§ **PROBLEM**
Whatever lies between the line that holds "Collapse the Purchasing" and the final line of the records below, both included, should be repeated exactly; leave out the pictures and add nothing.

Records from a collection:

=====

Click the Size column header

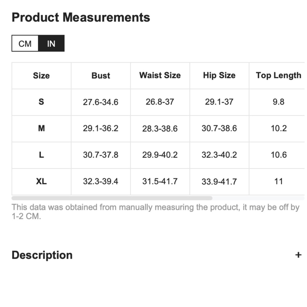[x=41, y=76]
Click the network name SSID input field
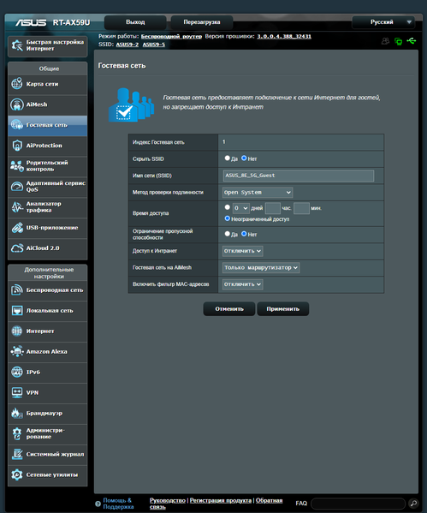 tap(299, 176)
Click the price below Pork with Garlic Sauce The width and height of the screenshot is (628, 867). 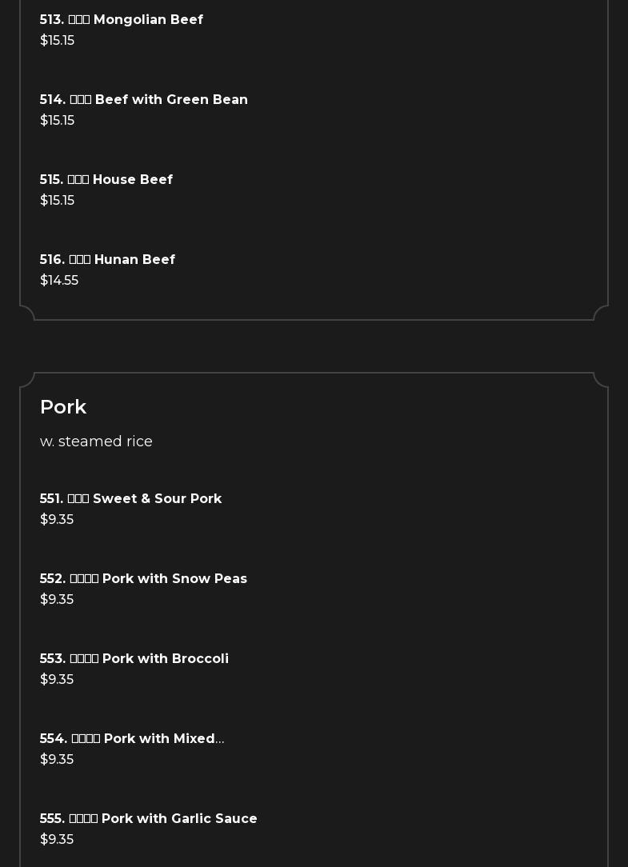click(x=57, y=839)
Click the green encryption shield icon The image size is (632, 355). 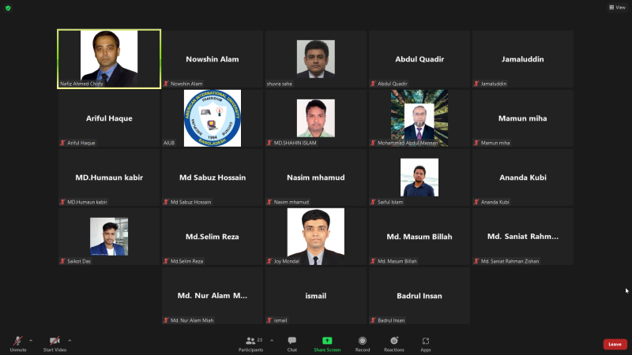point(8,8)
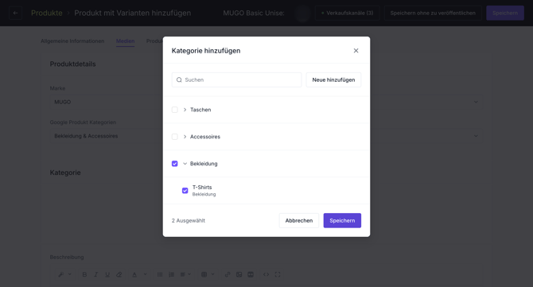Image resolution: width=533 pixels, height=287 pixels.
Task: Click the eraser clear-formatting icon
Action: click(x=119, y=274)
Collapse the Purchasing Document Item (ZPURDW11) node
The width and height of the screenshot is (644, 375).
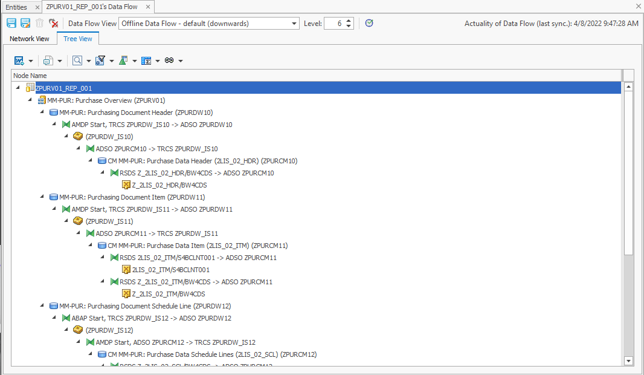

=====

§ **YOUR RESPONSE**
Collapse the Purchasing Document Item (ZPURDW11) node
The width and height of the screenshot is (644, 375).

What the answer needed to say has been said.